> _Task details_:
Please answer these about the passage on the brother of Jared below:
(a) Where does verse 3 say the people have been for many years?
(b) What does verse 4 ask the Lord to touch with His finger?
(c) Which class did the writer ask the Lord for help passing?

V. 3 Behold, O Lord, thou hast smitten us because of our iniquity, and hast driven us forth, and for these many years we have been in the wilderness; nevertheless, thou hast been merciful unto us. O Lord, look upon me in pity, and turn away thine anger from this thy people, and suffer not that they shall go forth across this raging deep in darkness; but behold these things which I have molten out of the rock.
V. 4 And I know, O Lord, that thou hast all power, and can do whatsoever thou wilt for the benefit of man; therefore touch these stones, O Lord, with thy finger, and prepare them that they may shine forth in darkness; and they shall shine forth unto us in the vessels which we have prepared, that we may have light while we shall cross the sea.
V. 5 Behold, O Lord, thou canst do this. We know that thou art able to show forth great power, which looks small unto the understanding of men.
The brother of Jared had been asked to build some sort of boats (barges) - he had no idea of how to go about doing it, but he just did what he knew and left the rest up to the Lord. I too, at this moment in my life felt a tiny bit like the brother of Jared. I was told long ago by my Mission President to go to school, the Prophet tells us to go to school, and I just figured I should go to school - not sure why at times I am going to school, but like the brother of Jared I'm just trying to do what the Lord wants me to do and hope that He will provide the rest. I was ready to just throw in the towel, call it quits, move on, but I took that little bit of faith that was still with me and went to the Lord, like the brother of Jared, and asked Him to show Himself through helping me pass my chemistry class. The Lord showed Himself to me, not like the brother of Jared, but He showed himself to me by helping me pass my chemistry class.

> _Data lines_:
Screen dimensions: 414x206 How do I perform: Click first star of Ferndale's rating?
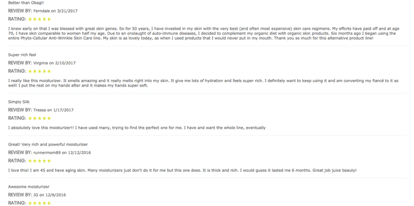(30, 19)
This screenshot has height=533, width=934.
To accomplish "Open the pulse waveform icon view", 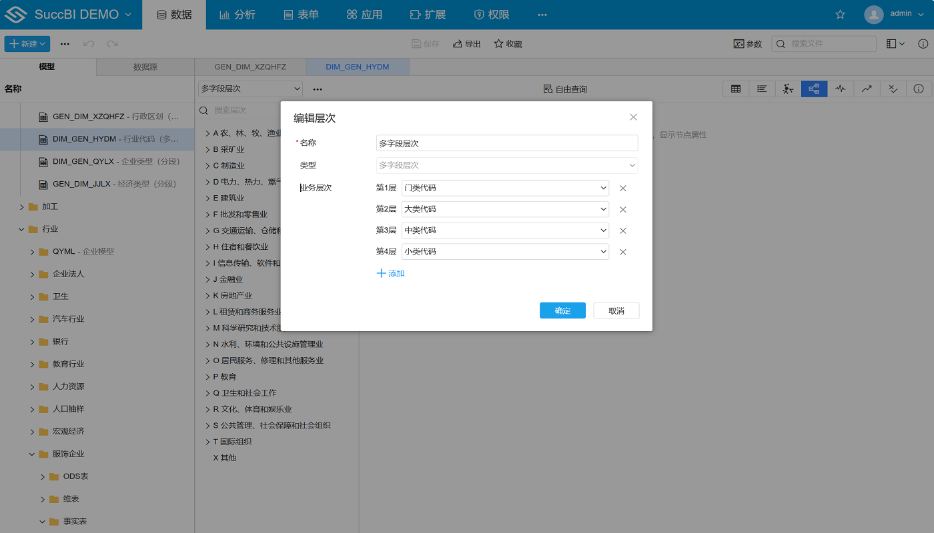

> _Task result_:
(a) In the wilderness.
(b) The stones.
(c) Chemistry.